BTW: There’s an adjacent room that can be reserved for larger parties or used as a community table.
Dick’s Hideaway, 6008 N. 16th St., Phoenix, Ariz. 85016
BREAKFAST
Matt’s Big Breakfast
Matt’s sweet spot is traditional breakfast fare using high-quality and, when possible, local ingredients. Menu favorites are the Chop & Chick (eggs over a pork chop), scrambles and the Five Spot breakfast sandwich — which are served all day long. Matt’s started as a small cafe in 2004 and continues to expand with additional locations across Phoenix.
BTW: For less ambiance than Downtown but also less of a wait, try the Camelback Road location.
Matt’s Big Breakfast, 825 N. First St., Phoenix, Ariz. 85004
LUNCH
Pane Bianco
At Pane Bianco, you’ll find sandwiches by one of Phoenix’s most beloved celebrity chefs, Chris Bianco. The menu is limited to a handful of sandwiches and salads with a market option that changes daily and a daily slice, everything made with locally sourced, fresh ingredients. Eat in the restaurant (there are multiple locations in addition to Central) or order at the counter next door for to-go service.
BTW: The tuna sandwich is a crowd favorite.
Pane Bianco, 4404 N. Central Ave., Phoenix, Ariz. 85012
LUNCH
Tacos Chiwas
This Dairy Queen turned Chihuahua-style taqueria is nothing to look at, but it serves no-nonsense, straight-up delicious tacos, burritos, gorditas and other Northern Mexico fare.
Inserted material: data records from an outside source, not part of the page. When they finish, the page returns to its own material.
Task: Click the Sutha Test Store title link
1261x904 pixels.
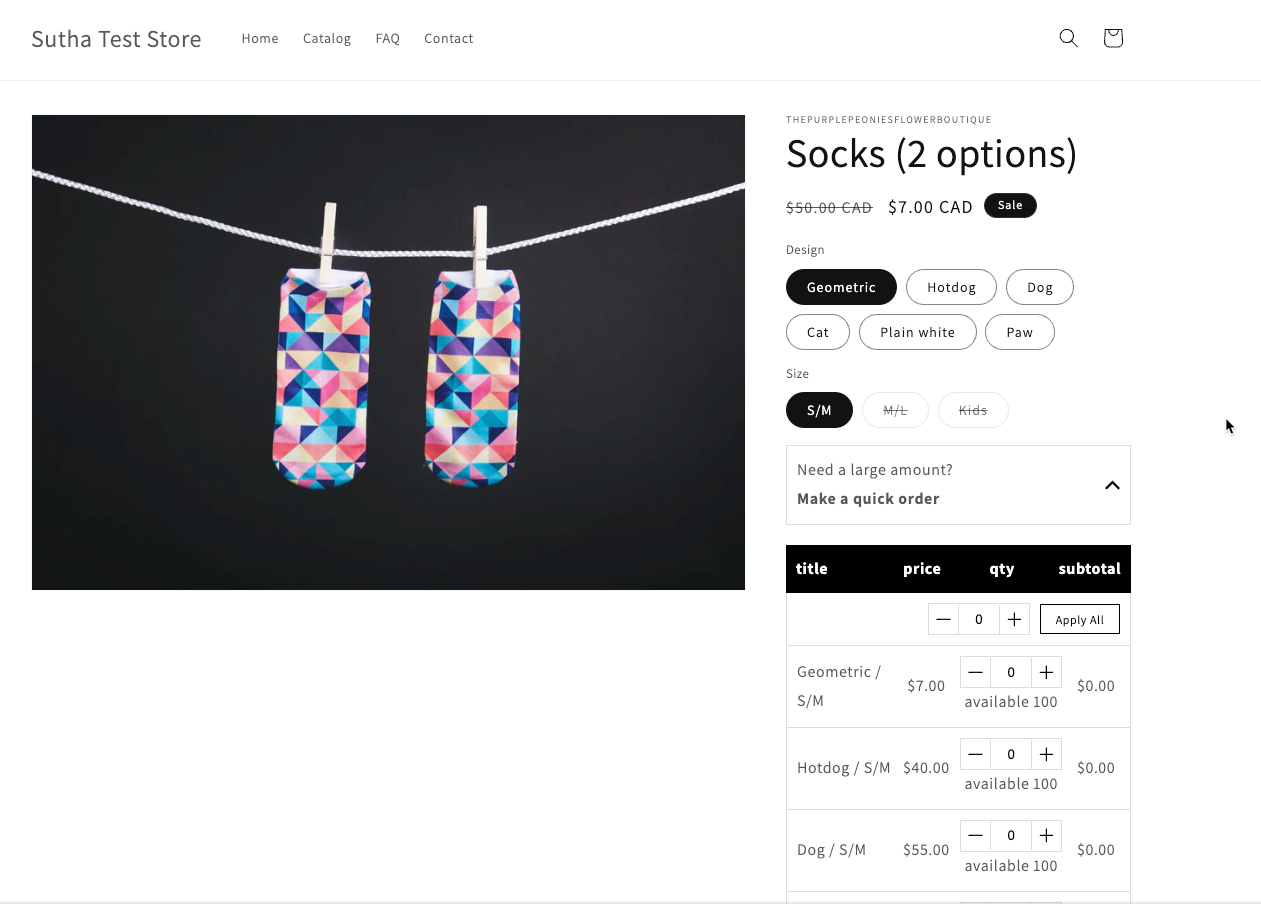Action: 116,39
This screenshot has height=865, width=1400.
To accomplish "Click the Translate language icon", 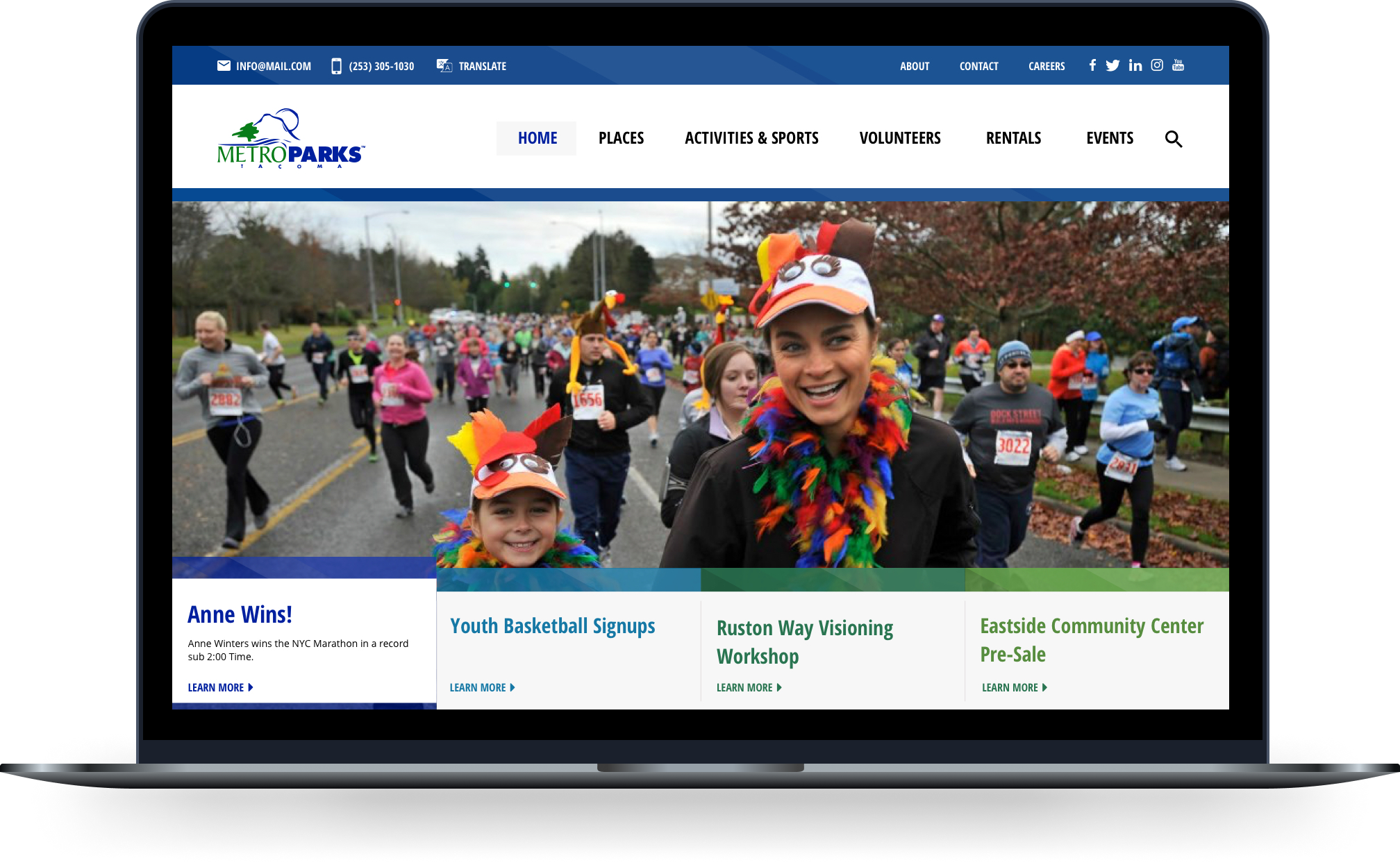I will [444, 66].
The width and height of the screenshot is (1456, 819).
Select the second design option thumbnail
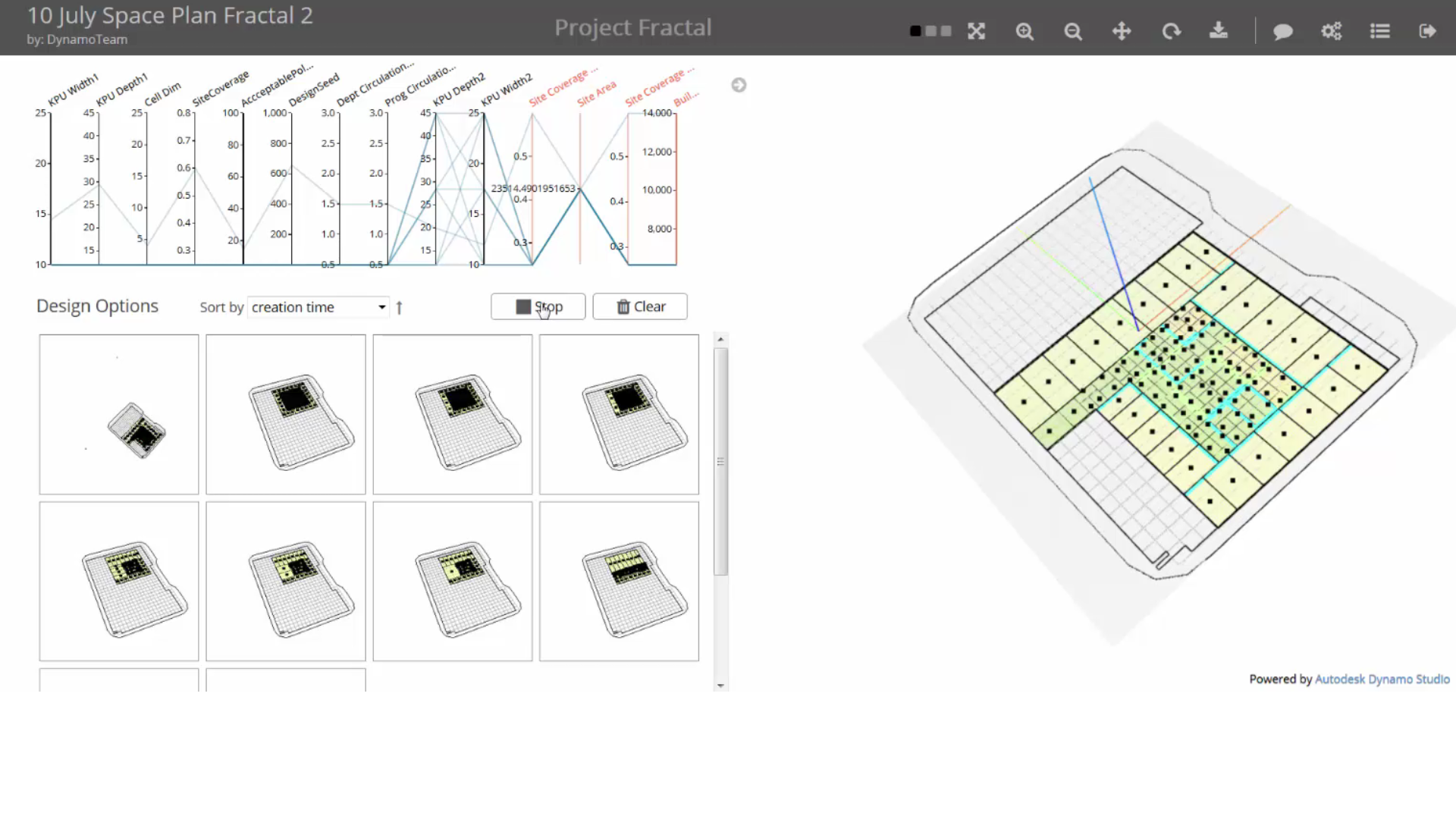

Its specialty is the beef-and-ham taco, smothered with chiles and cheese. Order at the counter and then adorn with salsas and pickled vegetables from the condiment cart in the corner.
BTW: Order a side of frijoles charros — a soupy mix of beans loaded with bacon and sausage.
Tacos Chiwas, 1028 E Indian School Rd., Phoenix, Ariz. 85014
DINNER
Glai Baan
This cozy family restaurant serves killer Thai street food in a homey setting, with family pictures and vintage Thai ads hanging on the walls and twinkle lights crisscrossing the outdoor patio. The restaurant features northeastern Thai fare and encourages family-style dining with stir-fries, noodles, soups and curries. Glai Baan also has an unexpected cocktail menu with flavors such as black soy and onion.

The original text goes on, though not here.